Qualquer postagem sua no Facebook, mesmo que seja uma simples contagem regressiva para a abertura da Copa, atrai centenas de "likes", acompanhados de comentários emocionados de agradecimento e admiração que conferem a Nicolelis uma aura com contornos de messias científico.
"Tanto os indivíduos que anseiam pela cura e reabilitação própria ou de seus familiares, quanto os pesquisadores e seus auxiliares, são verdadeiros devotos da ciência", diz o sociólogo André Ricardo de Souza, da Universidade Federal de São Carlos (UFSCar), em artigo escrito para o Estado. Uma simbologia reforçada pelo ato de fazer um paraplégico "voltar a andar", justamente na abertura de um torneio de futebol - esporte que também é adorado de forma quase que religiosa por milhões de pessoas mundo afora.

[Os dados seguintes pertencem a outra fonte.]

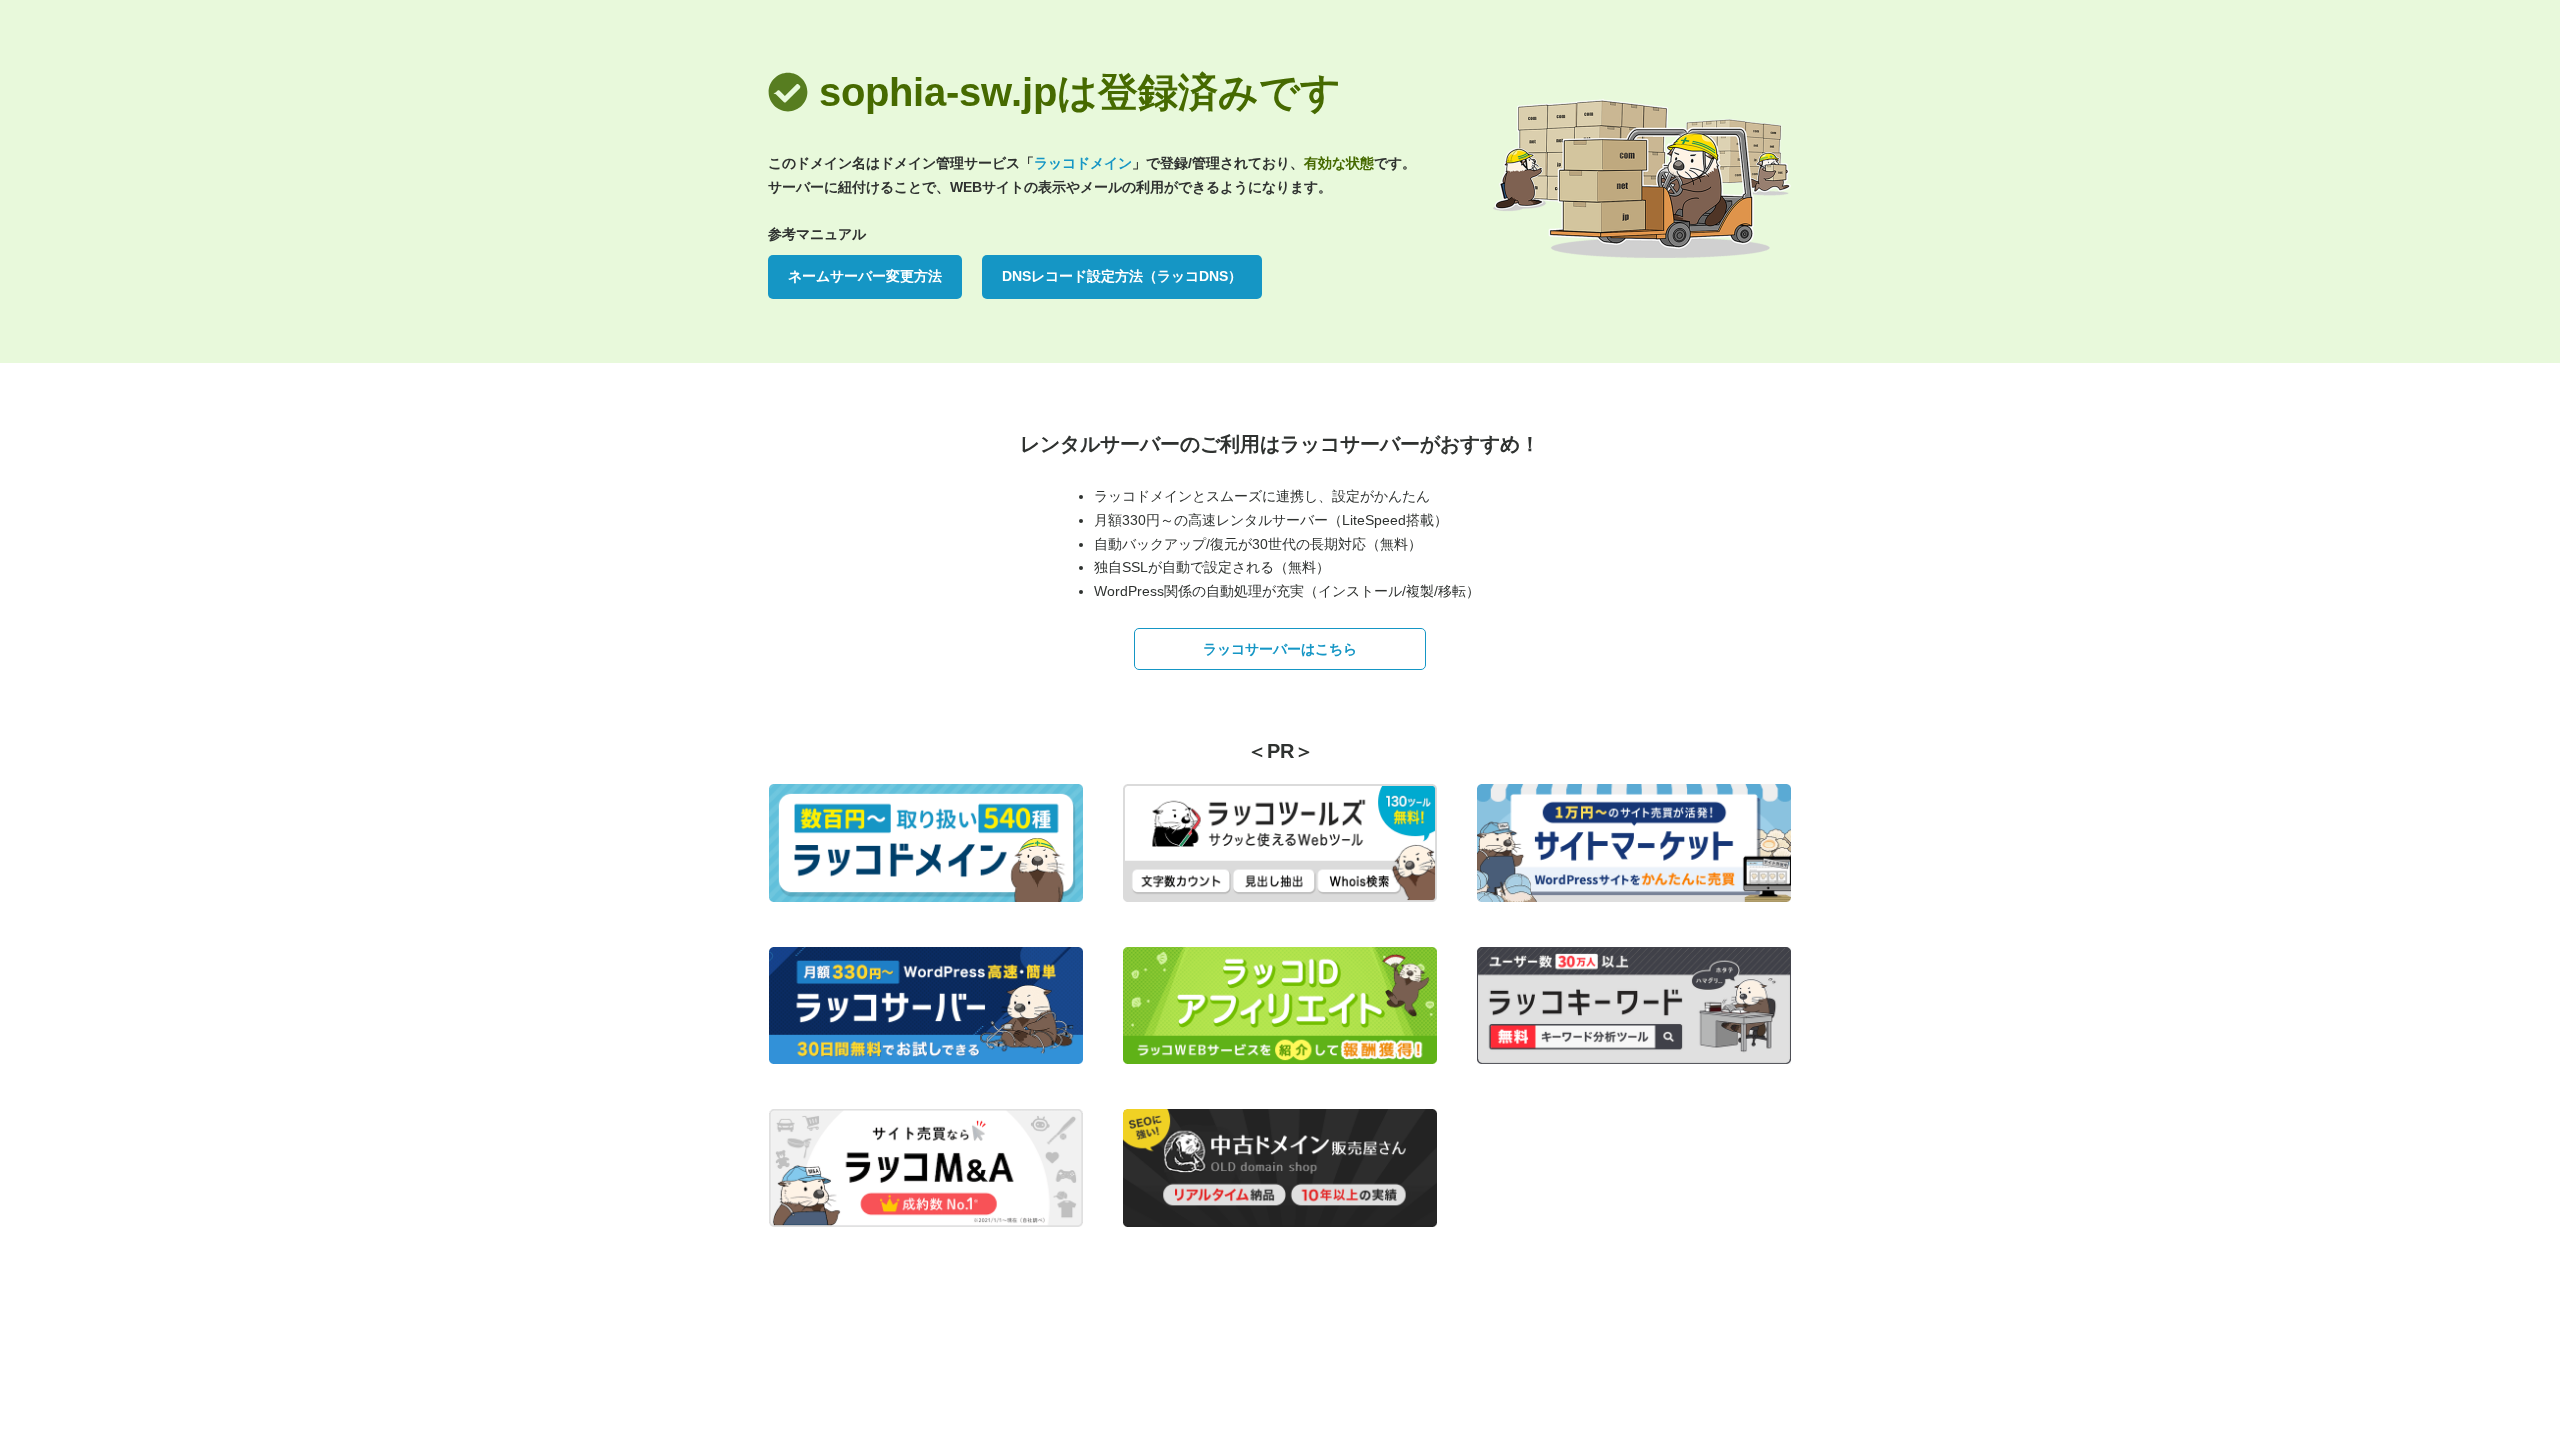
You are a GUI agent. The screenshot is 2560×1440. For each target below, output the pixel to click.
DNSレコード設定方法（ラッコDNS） (1122, 276)
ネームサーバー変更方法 (865, 276)
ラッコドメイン (1083, 163)
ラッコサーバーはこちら (1280, 649)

Duas paixões. A paixão simultânea pela ciência e pelo futebol, aliás, é uma das características mais marcantes de Nicolelis, que ajuda a colocá-lo mais próximo do público do que qualquer outro cientista brasileiro.
Paulistano, nascido no tradicional bairro italiano do Bexiga, em 1961, Nicolelis é torcedor fanático do Palmeiras. Narra todos os jogos do clube pelo Twitter, lance a lance, gritando gol, falando mal do juiz, questionando impedimentos e pedindo substituições em campo como qualquer torcedor. A página de seu laboratório na Universidade Duke é decorada com o escudo do time; e na foto de seu perfil no Twitter, veste a camisa da seleção brasileira. Um perfil atípico entre os cientistas, que normalmente interagem pouco com o público - e quando o fazem, costumam falar apenas de ciência.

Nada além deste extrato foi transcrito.